BEGIN

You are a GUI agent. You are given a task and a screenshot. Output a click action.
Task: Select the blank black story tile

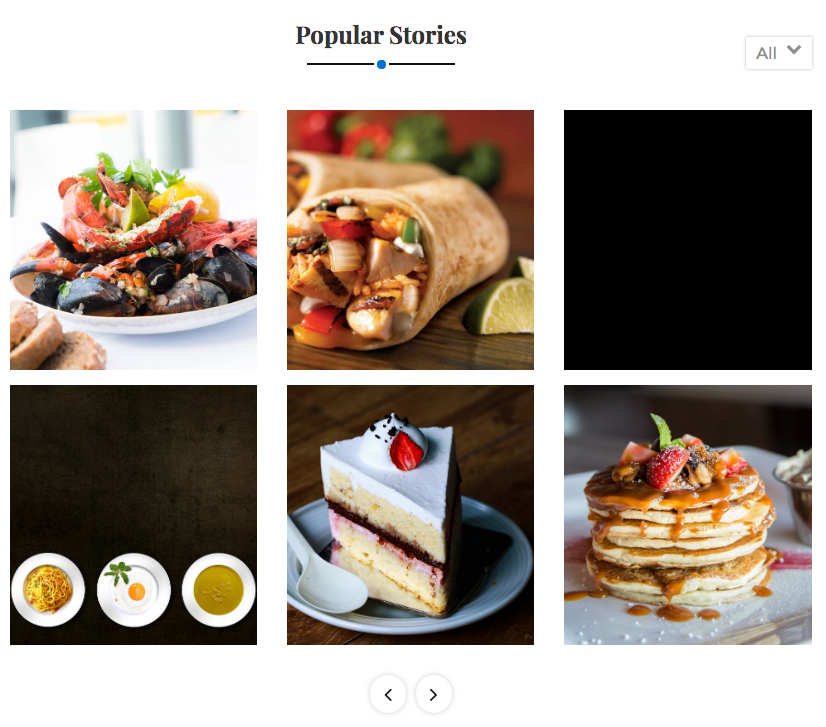687,240
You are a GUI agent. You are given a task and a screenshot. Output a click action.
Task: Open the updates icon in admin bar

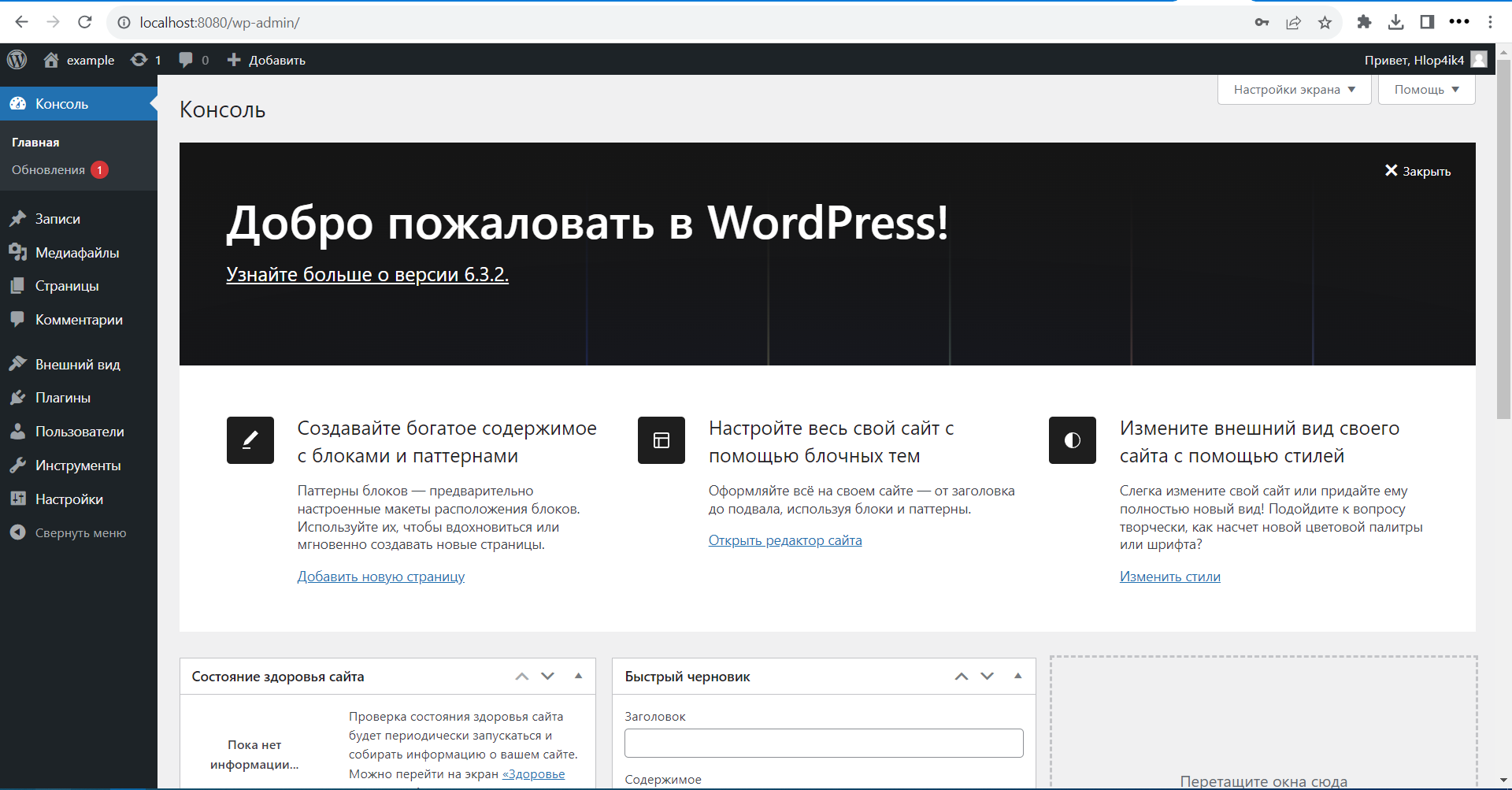coord(139,60)
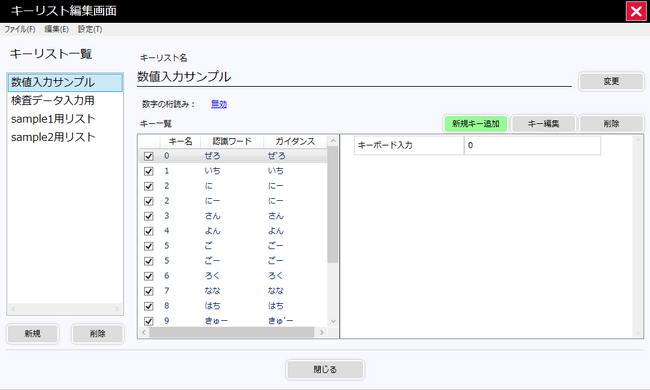Close the キーリスト編集画面 window
Viewport: 650px width, 390px height.
636,11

END

▶ PROMPT
Reproduce the material above verbatim, line for line, leaving out the pictures.

▶ THE REPLY
You are a GUI agent. You are given a task and a screenshot. Output a click action.
Task: Select the blank black story tile

687,240
You are a GUI agent. You are given a task and a screenshot. Output a click action.
Task: Open the updates icon in admin bar

coord(139,60)
Close the キーリスト編集画面 window
Viewport: 650px width, 390px height.
636,11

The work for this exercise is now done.